[Source records]

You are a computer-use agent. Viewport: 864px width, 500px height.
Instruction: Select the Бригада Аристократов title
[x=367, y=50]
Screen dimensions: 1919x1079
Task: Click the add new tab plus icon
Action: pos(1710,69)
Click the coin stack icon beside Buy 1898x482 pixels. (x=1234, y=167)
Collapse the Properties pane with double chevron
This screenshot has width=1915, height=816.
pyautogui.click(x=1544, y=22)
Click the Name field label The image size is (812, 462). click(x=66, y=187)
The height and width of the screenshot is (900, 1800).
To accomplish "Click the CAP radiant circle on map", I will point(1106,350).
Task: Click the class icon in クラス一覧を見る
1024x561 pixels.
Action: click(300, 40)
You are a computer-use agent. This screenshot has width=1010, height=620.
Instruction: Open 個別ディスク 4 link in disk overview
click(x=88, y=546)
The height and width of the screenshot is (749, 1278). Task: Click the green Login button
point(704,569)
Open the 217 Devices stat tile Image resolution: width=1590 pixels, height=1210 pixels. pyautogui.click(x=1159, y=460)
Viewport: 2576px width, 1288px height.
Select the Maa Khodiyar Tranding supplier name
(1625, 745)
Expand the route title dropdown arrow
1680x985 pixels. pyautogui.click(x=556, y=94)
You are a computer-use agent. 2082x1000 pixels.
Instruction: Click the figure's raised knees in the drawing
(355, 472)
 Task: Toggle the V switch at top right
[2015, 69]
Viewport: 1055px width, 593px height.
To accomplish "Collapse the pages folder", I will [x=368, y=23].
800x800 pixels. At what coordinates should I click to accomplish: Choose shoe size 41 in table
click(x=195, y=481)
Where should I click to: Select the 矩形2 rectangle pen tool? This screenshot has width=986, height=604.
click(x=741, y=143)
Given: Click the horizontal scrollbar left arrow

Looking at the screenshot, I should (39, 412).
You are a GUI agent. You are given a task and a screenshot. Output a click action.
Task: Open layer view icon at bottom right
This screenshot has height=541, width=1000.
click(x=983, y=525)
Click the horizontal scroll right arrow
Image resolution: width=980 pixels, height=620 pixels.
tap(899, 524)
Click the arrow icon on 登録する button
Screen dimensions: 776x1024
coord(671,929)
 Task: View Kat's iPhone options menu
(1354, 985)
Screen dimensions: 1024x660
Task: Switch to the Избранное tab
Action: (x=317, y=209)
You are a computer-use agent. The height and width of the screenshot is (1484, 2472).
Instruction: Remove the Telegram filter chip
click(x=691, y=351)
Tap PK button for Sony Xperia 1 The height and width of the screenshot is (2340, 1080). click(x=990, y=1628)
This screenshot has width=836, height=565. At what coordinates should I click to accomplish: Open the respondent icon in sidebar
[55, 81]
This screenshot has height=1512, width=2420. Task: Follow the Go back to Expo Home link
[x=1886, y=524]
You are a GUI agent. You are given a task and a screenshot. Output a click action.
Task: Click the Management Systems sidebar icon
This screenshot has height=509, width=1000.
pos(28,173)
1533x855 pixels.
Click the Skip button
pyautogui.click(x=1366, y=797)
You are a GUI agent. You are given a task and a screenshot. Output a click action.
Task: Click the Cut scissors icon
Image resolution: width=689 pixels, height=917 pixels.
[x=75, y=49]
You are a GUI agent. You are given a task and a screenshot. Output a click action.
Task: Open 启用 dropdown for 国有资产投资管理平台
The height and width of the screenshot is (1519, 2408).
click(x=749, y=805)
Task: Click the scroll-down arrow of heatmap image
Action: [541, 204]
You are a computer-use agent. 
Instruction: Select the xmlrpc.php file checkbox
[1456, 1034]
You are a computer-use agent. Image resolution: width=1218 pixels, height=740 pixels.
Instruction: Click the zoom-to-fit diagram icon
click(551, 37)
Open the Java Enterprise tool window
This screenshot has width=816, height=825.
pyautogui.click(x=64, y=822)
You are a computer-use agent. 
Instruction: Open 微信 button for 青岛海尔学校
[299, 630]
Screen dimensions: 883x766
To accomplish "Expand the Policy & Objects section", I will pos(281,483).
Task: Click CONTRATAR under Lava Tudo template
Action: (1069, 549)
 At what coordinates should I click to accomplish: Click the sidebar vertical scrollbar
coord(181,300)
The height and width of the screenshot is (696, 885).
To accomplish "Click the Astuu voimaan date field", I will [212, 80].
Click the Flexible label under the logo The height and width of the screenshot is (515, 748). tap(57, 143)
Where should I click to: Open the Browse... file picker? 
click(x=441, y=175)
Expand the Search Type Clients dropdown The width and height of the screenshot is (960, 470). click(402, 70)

## [SET PROBLEM]
Please print the lines above word for word.

## [RESULT OF THE EXERCISE]
You are a computer-use agent. Viewport: 864px width, 500px height.
Instruction: Select the Бригада Аристократов title
[x=367, y=50]
Screen dimensions: 1919x1079
Task: Click the add new tab plus icon
Action: pos(1710,69)
Click the coin stack icon beside Buy 1898x482 pixels. (x=1234, y=167)
Collapse the Properties pane with double chevron
This screenshot has width=1915, height=816.
pyautogui.click(x=1544, y=22)
Click the Name field label The image size is (812, 462). click(x=66, y=187)
The height and width of the screenshot is (900, 1800).
To accomplish "Click the CAP radiant circle on map", I will point(1106,350).
Task: Click the class icon in クラス一覧を見る
1024x561 pixels.
Action: click(300, 40)
You are a computer-use agent. This screenshot has width=1010, height=620.
Instruction: Open 個別ディスク 4 link in disk overview
click(x=88, y=546)
The height and width of the screenshot is (749, 1278). Task: Click the green Login button
point(704,569)
Open the 217 Devices stat tile Image resolution: width=1590 pixels, height=1210 pixels. pyautogui.click(x=1159, y=460)
Viewport: 2576px width, 1288px height.
Select the Maa Khodiyar Tranding supplier name
(1625, 745)
Expand the route title dropdown arrow
1680x985 pixels. pyautogui.click(x=556, y=94)
You are a computer-use agent. 2082x1000 pixels.
Instruction: Click the figure's raised knees in the drawing
(355, 472)
 Task: Toggle the V switch at top right
[2015, 69]
Viewport: 1055px width, 593px height.
To accomplish "Collapse the pages folder", I will [x=368, y=23].
800x800 pixels. At what coordinates should I click to accomplish: Choose shoe size 41 in table
click(x=195, y=481)
Where should I click to: Select the 矩形2 rectangle pen tool? This screenshot has width=986, height=604.
click(x=741, y=143)
Given: Click the horizontal scrollbar left arrow

Looking at the screenshot, I should (39, 412).
You are a GUI agent. You are given a task and a screenshot. Output a click action.
Task: Open layer view icon at bottom right
This screenshot has height=541, width=1000.
click(x=983, y=525)
Click the horizontal scroll right arrow
Image resolution: width=980 pixels, height=620 pixels.
tap(899, 524)
Click the arrow icon on 登録する button
Screen dimensions: 776x1024
coord(671,929)
 Task: View Kat's iPhone options menu
(1354, 985)
Screen dimensions: 1024x660
Task: Switch to the Избранное tab
Action: (x=317, y=209)
You are a computer-use agent. The height and width of the screenshot is (1484, 2472).
Instruction: Remove the Telegram filter chip
click(x=691, y=351)
Tap PK button for Sony Xperia 1 The height and width of the screenshot is (2340, 1080). click(x=990, y=1628)
This screenshot has width=836, height=565. At what coordinates should I click to accomplish: Open the respondent icon in sidebar
[55, 81]
This screenshot has height=1512, width=2420. Task: Follow the Go back to Expo Home link
[x=1886, y=524]
You are a GUI agent. You are given a task and a screenshot. Output a click action.
Task: Click the Management Systems sidebar icon
This screenshot has height=509, width=1000.
pos(28,173)
1533x855 pixels.
Click the Skip button
pyautogui.click(x=1366, y=797)
You are a GUI agent. You are given a task and a screenshot. Output a click action.
Task: Click the Cut scissors icon
Image resolution: width=689 pixels, height=917 pixels.
[x=75, y=49]
You are a GUI agent. You are given a task and a screenshot. Output a click action.
Task: Open 启用 dropdown for 国有资产投资管理平台
The height and width of the screenshot is (1519, 2408).
click(x=749, y=805)
Task: Click the scroll-down arrow of heatmap image
Action: [541, 204]
You are a computer-use agent. 
Instruction: Select the xmlrpc.php file checkbox
[1456, 1034]
You are a computer-use agent. Image resolution: width=1218 pixels, height=740 pixels.
Instruction: Click the zoom-to-fit diagram icon
click(551, 37)
Open the Java Enterprise tool window
This screenshot has width=816, height=825.
pyautogui.click(x=64, y=822)
You are a computer-use agent. 
Instruction: Open 微信 button for 青岛海尔学校
[299, 630]
Screen dimensions: 883x766
To accomplish "Expand the Policy & Objects section", I will pos(281,483).
Task: Click CONTRATAR under Lava Tudo template
Action: (1069, 549)
 At what coordinates should I click to accomplish: Click the sidebar vertical scrollbar
coord(181,300)
The height and width of the screenshot is (696, 885).
To accomplish "Click the Astuu voimaan date field", I will [212, 80].
Click the Flexible label under the logo The height and width of the screenshot is (515, 748). tap(57, 143)
Where should I click to: Open the Browse... file picker? 
click(x=441, y=175)
Expand the Search Type Clients dropdown The width and height of the screenshot is (960, 470). click(402, 70)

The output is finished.